En janvier dernier, lors de sa première visite au Centre Vidéotron, il l’avait emporté par décision unanime contre le Mexicain Jose Arias Alvarez.
«Je suis autant excité que la première fois parce que maintenant je sais à quoi m’attendre. La première fois, j’ai été vraiment surpris de l’accueil que j’ai eu», a-t-il admis.
Stable
Quand on discute avec Wilkens Mathieu, on oublie rapidement qu’on a un ado de 19 ans devant nous. C’est un jeune homme charmant, chaleureux, articulé, sérieux et déterminé qui parle.
N’empêche que cet enchaînement de combats – il en a disputé neuf depuis qu’il est devenu professionnel en février 2023 – doit finir par peser un peu lourd physiquement et surtout mentalement.

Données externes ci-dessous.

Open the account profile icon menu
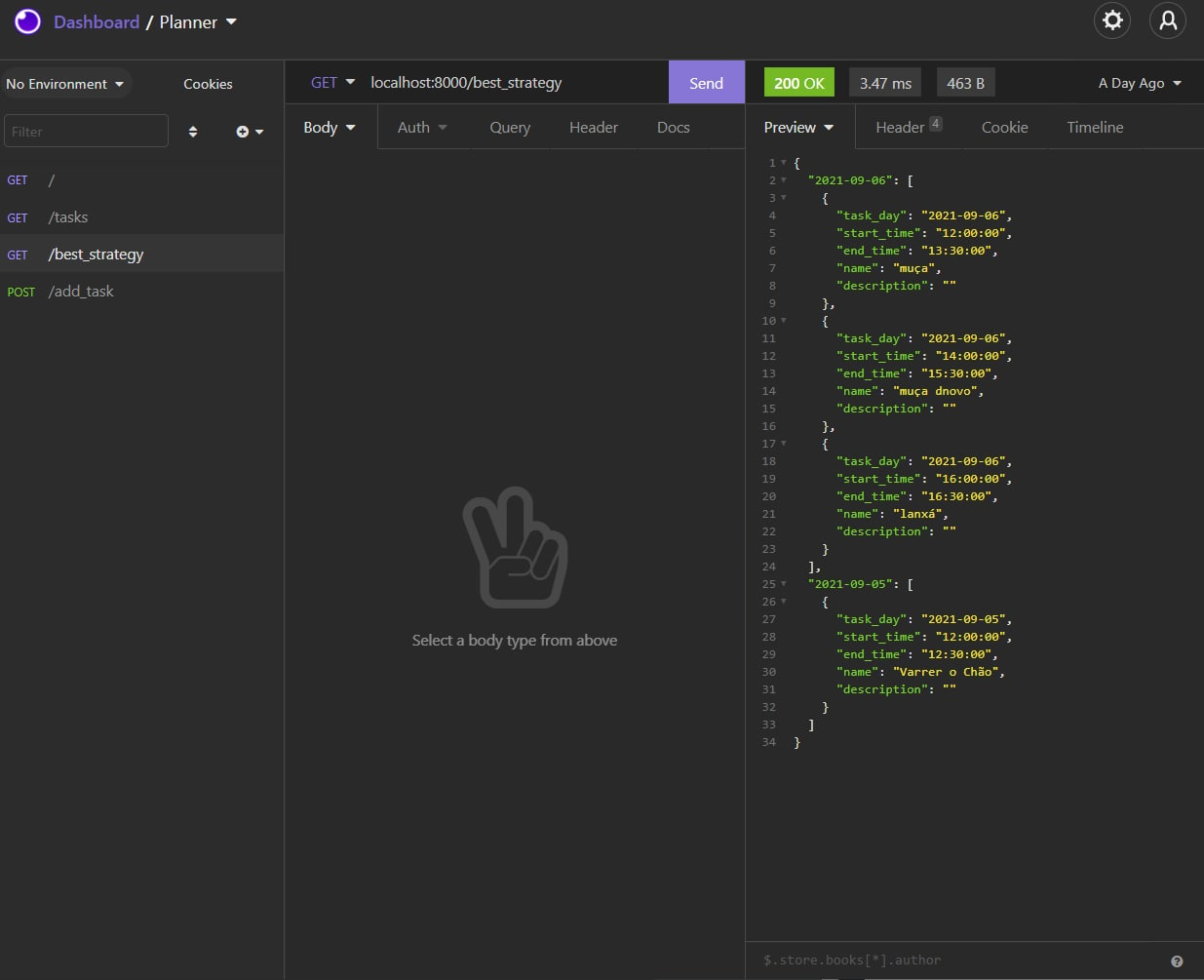Screen dimensions: 1204x980 (1168, 20)
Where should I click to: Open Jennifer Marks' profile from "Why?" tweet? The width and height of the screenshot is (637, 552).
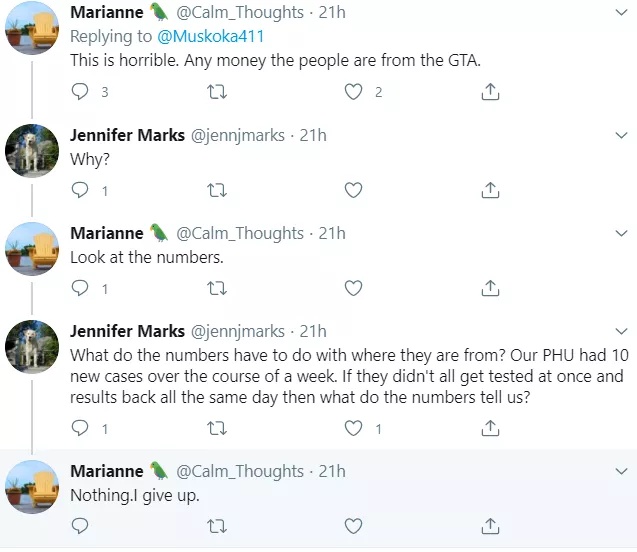tap(127, 135)
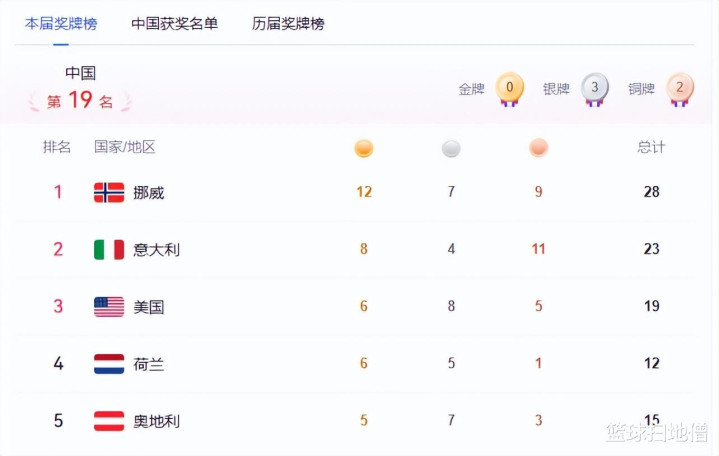Click the gold medal column header icon
The height and width of the screenshot is (456, 719).
(x=364, y=148)
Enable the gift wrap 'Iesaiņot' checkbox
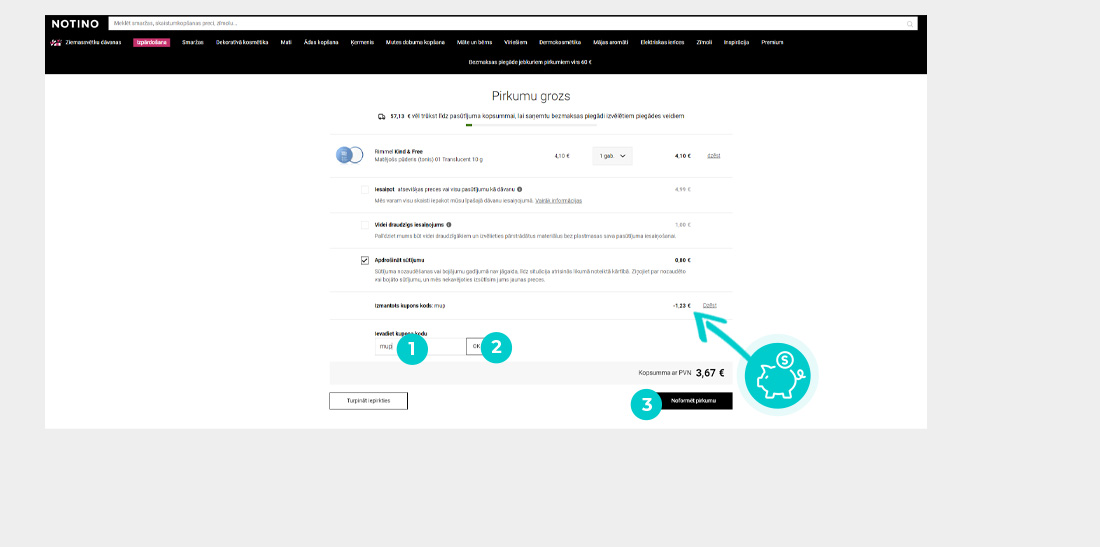 [365, 189]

«Je gère bien mes émotions et ça m’aide à bien performer, assure-t-il. C’est sûr que ça me met un peu plus de pression, mais c’est tant mieux parce que c’est ce qui me fait mieux performer.
«Il n’y a pas grand-chose qui me met sur les nerfs. Je ne suis pas très émotif et quand je le suis, je n’ai pas tendance à le montrer, je reste calme, c’est la clé dans toutes les sphères de la vie.»